Repeat the listing that follows, character for character, minus the pictures.
-=-=-=-=-
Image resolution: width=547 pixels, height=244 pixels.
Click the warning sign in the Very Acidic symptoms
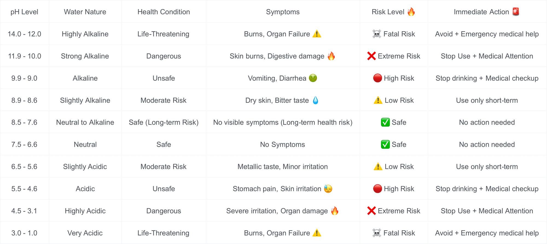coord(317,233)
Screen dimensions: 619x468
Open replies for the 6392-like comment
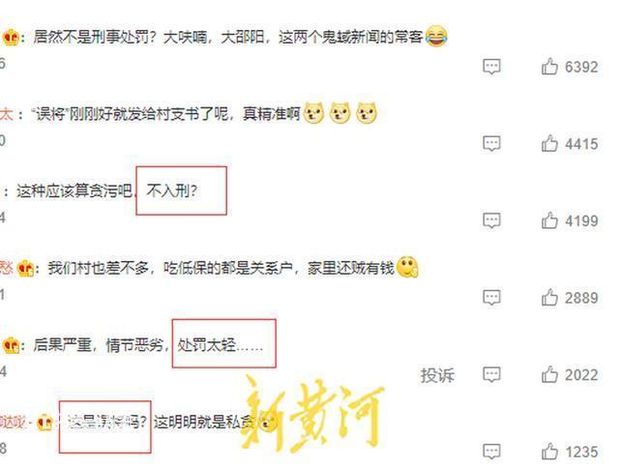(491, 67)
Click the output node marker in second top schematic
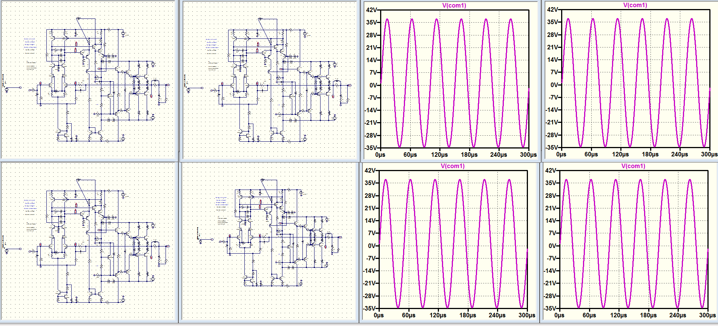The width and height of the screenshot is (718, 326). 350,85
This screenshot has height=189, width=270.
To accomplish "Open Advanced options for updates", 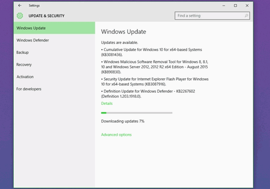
-=-=-=-=-
> ANSWER TO THIS TASK
Image resolution: width=547 pixels, height=244 pixels.
Click the warning sign in the Very Acidic symptoms
coord(317,233)
Screen dimensions: 619x468
Open replies for the 6392-like comment
(491, 67)
Click the output node marker in second top schematic
The width and height of the screenshot is (718, 326). 350,85
This screenshot has height=189, width=270.
To accomplish "Open Advanced options for updates", 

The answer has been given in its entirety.